Masukan lainnya bagi peserta, jangan buru-buru memposting tulisan sebelum mengeditnya. Penulis Jepang, Haruki Murakami, minimal empat kali membaca naskah sebelum mengirim ke penerbit. Kalau sudah menulis, endapkan tulisan satu atau dua hari. Baca lagi, atau bisa juga saling menilai dengan sesama Steemians. Kesalahan yang luput dari perhatian kita, bisa jadi akan ditemukan rekan yang lain. Dengan begitu tulisan akan lebih berkilau dan bergizi.

Saya mengucapkan terima kasih buat kurator Steemit Indonesia @aiqabrago dan @levycore yang telah memberi kepercayaan kepada saya untuk menjadi juri. Terima kasih juga kepada @papa-pepper dan @donkeypong yang telah mendukung kontes ini. Terima yang tak terhingga kepada seluruh peserta dan komunitas Steemit Indonesia. Selamat kepada para pemenang. Bagi yang belum, ayo kita ikut lagi kompetisi berikutnya.

Mohon maaf bila postingan ini dianggap menggurui. Dengan segala kekurangan dan kerendahan hati, saya juga masih belajar dan akan terus belajar menulis. Bersyukurlah masih ada Steemit Indonesia Challenge yang memberi kita kesempatan belajar mengasah kemampuan.

Sukses selalu bagi Komunitas Steemit Indonesia!
Saleum takzim:
@ayijufridar

Indonesia Steemit Community.jpg

Sort:  

Sebuah catatan lengkap yang saya impikan. Ini bisa menjadi catatan juga buat kurator, @aiqabrago (saya pikir harus dipertimbangkan).

Terima kasih, Ampon.
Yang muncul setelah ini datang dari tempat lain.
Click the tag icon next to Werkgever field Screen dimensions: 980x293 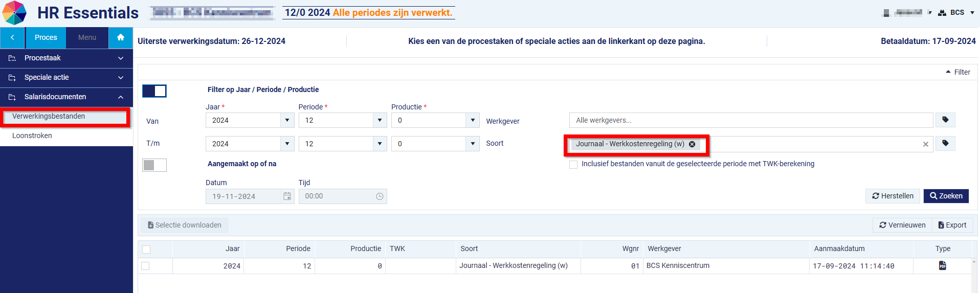945,120
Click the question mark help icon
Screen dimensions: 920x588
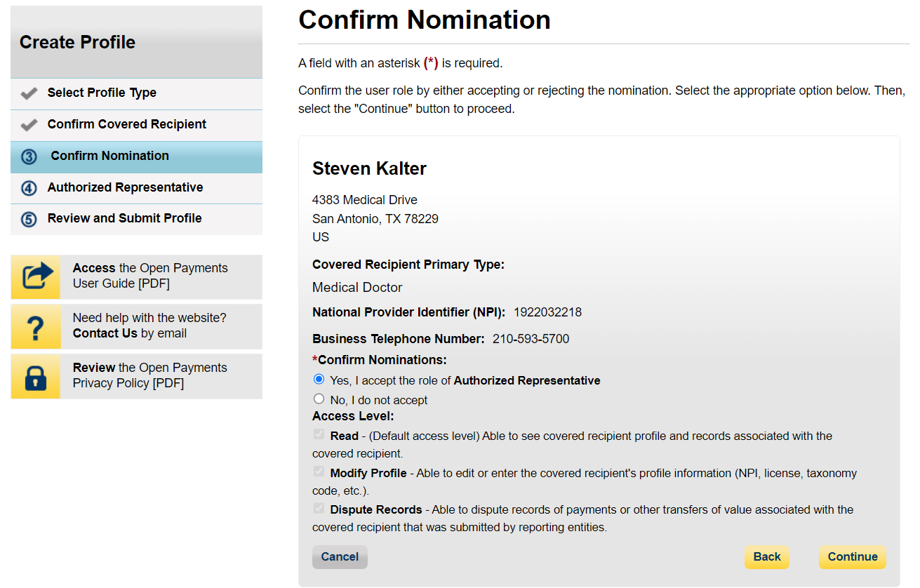tap(36, 327)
Saleum.

Setelah membaca tulisan bg @ayijufridar, saya merasa masih sangat-sangat kurang dalam hal pemahaman menulis, terima kasih telah ikut membaca salah tulisan saya, dan saya rasa tulisan ini bisa menjadi sebuah inspirasi untuk kesuksesan yang akan datang, amiinn...
Setidaknya tentang poin-poin inti tentang permasalahan nya..izin resteem bg..

Terima kasih @amri. Mengutip pernyataan WS Rendra, tidak ada juara pertama dalam ilmu surat. Tetap semangat menulis dan membaca. Terima kasih untuk resteem, komen, dan upvote. Terima kasih untuk semuanya.

tidak ada yang dikecewakan disini..kita semua belajar..kalah menang hal yang biasa didalam pertandingan atau kompetisi....mari kita belajar dari kelemahan...dan mengembangkan pengetahuan kita lebih luas akan penulisan. dengan adanya penjelasan ini saya memahami akan makna bercerita...terima kasih @ayijufridar sukses selalu....overall good post...dan salam Steemit Indonesia

Sama-sama, @willyfavindy. Semoga bermanfaat, dan mari kita terus belajar.

Luar biasa terima kasih @ayijufridar
Mudah mudahan kami terus bisa berkarya

Saleum kembali untuk kakanda @ayujufridar

Makasih beuh.

Sudah selayaknya mereka menjadi pemenang dari indonesiachallenge 5 bg @ayijufridar.
Tulisannya memang berkualitas dan mempunyai ide yang cemerlang

Terima kasih, @amryksr. Keep spirit to writing...

Kemampuan mereka menulis memang di atas kemampuan saya.
Hehehhe

Don't judge... Setiap kita memiliki kelebihan dan kekurangan. Saleum.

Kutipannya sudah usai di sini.